● PASSAGE SHOWN
* * *
Tariff exposure on building materials
high
As a major importer of steel, aluminum, and Chinese-manufactured goods, HD faces potential gross margin compression from tariff escalation. Gross margins are guided to approximately 33.1% for FY2026 with limited room to absorb cost increases in a weak demand environment.
Operating margin deterioration
high
Q1 FY2026 adjusted operating margin contracted 90 basis points to 12.3%. Full-year guidance of 12.8-13.0% adjusted operating margin suggests continued pressure from SRS dilution and fixed cost deleverage on weaker comps.
Earnings multiple compression
medium
P/E has compressed to 21.46x trailing, near the 5yr p25 of 21.4x. While this is now more attractive, further multiple compression is possible if FY2026 EPS growth fails to materialize within the guided flat to 4% range.
Consumer spending slowdown
medium
Elevated consumer debt, potential recession risk, and reduced disposable income could further suppress discretionary home improvement spending beyond the housing cycle effect.
Skilled labor shortage
medium
A persistent shortage of skilled tradespeople constrains Pro customer capacity to take on projects, creating a ceiling on Pro segment growth despite HD's investments in contractor tools and financing.
Growth Engines
Pro Contractor Segment growth
Pro customers account for roughly 50% of HD revenue (approximately $90B annually) within a $600B addressable Pro market. Higher ticket sizes, repeat purchasing, and new AI material estimation tools and financing products deepen engagement and switching costs.
SRS Distribution (Specialty Trade) early_growth
Acquired for $18.25B in FY2024. SRS provides roofing, landscaping, and pool products distribution to Pro contractors. Adds approximately $10B+ in revenue but at lower margins than core retail. Cross-selling to existing HD Pro customers is the key integration thesis and contributed materially to the 4.8% top line growth in Q1 FY2026.
Digital/Interconnected Retail growth
Online sales continue growing with BOPIS and delivery capabilities. Digital integration enhances in-store experience and drives incremental traffic. AI-powered tools for material estimation and project planning expand the digital value proposition.
Core Retail (DIY + Remodel) mature
Core DIY and remodel business generates the bulk of $164.7B+ annual revenue across 2,350+ stores in a $1 trillion+ total home improvement market. Growth tied to housing market activity, home price appreciation, and aging housing stock requiring maintenance.
* * *
● SUPPLIED MATERIAL
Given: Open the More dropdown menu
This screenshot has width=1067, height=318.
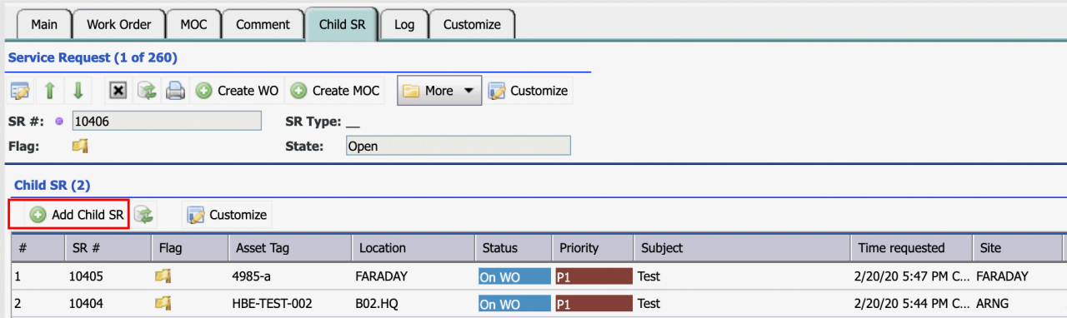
* * *
● EXERCISE INSTRUCTIONS
[A] Based only on the passage on HD's risks and growth engines, decide whether each statement agrees with it: (i) Q1 FY2026 adjusted operating margin fell by 90 basis points; (ii) SRS Distribution was acquired in FY2025; (iii) Pro customers make up about half of HD revenue. For each, answer yes or no and quote the words that decide it.
[B] Write out the part of the passage on HD's risks and growth engines between "Tariff exposure on" and "weak demand environment.", inclusive.
[C] Pick up the passage on HD's risks and growth engines where it ends and keep writing it.

● OUTPUTS IN ORDER
[A]
(i) Yes: "Q1 FY2026 adjusted operating margin contracted 90 basis points to 12.3%."
(ii) No: "Acquired for $18.25B in FY2024."
(iii) Yes: "Pro customers account for roughly 50% of HD revenue"

[B]
Tariff exposure on building materials
high
As a major importer of steel, aluminum, and Chinese-manufactured goods, HD faces potential gross margin compression from tariff escalation. Gross margins are guided to approximately 33.1% for FY2026 with limited room to absorb cost increases in a weak demand environment.

[C]
Recent Developments
2026-05-19
Q1 FY2026 earnings beat with reaffirmed guidance
Reported revenue of $41.77B up 4.8% YoY (beat $41.59B consensus) and adjusted EPS of $3.43 (beat $3.41 consensus). Comp sales grew only 0.6%, missing the 0.9% expectation, and adjusted operating margin compressed 90 basis points to 12.3%. Management reaffirmed full-year FY2026 guidance of flat to 2% comps, 2.5-4.5% total sales growth, 12.4-12.6% operating margin, and flat to 4% EPS growth. CFO Richard McPhail noted that homeowners continue to defer larger projects.
2026-04-06
FY2025 Annual Report published
Annual report confirmed $164.7B revenue, adjusted operating margin of 13.1%, and detailed SRS Distribution contribution. Highlighted AI-powered Pro tools and financing expansion as key strategic priorities.
2026-02-25
FY2025 annual results reported
Revenue grew 3.2% to $164.7B but EPS declined 4.6% to $14.27 due to SRS integration costs, margin compression, and continued housing market headwinds. Free cash flow fell to $12.6B from $16.3B in FY2024.
2026-02-25
FY2026 guidance: cautious outlook
Management guided comp sales flat to 2%, total sales 2.5-4.5%, operating margins 12.4-12.6%, and flat to 4% EPS growth. Also announced 800 corporate job cuts signaling cost discipline.
2025-12-09
Investor and Analyst Conference strategic update
Reaffirmed FY2025 guidance, established preliminary FY2026 outlook, and presented market recovery scenarios. Emphasized Pro platform expansion with AI material estimation tools and contractor financing.
2025-06-18
SRS Distribution acquisition closed
Completed the $18.25B acquisition of SRS Distribution, the largest deal in company history, expanding the Pro building materials distribution network into roofing, landscaping, and pool products.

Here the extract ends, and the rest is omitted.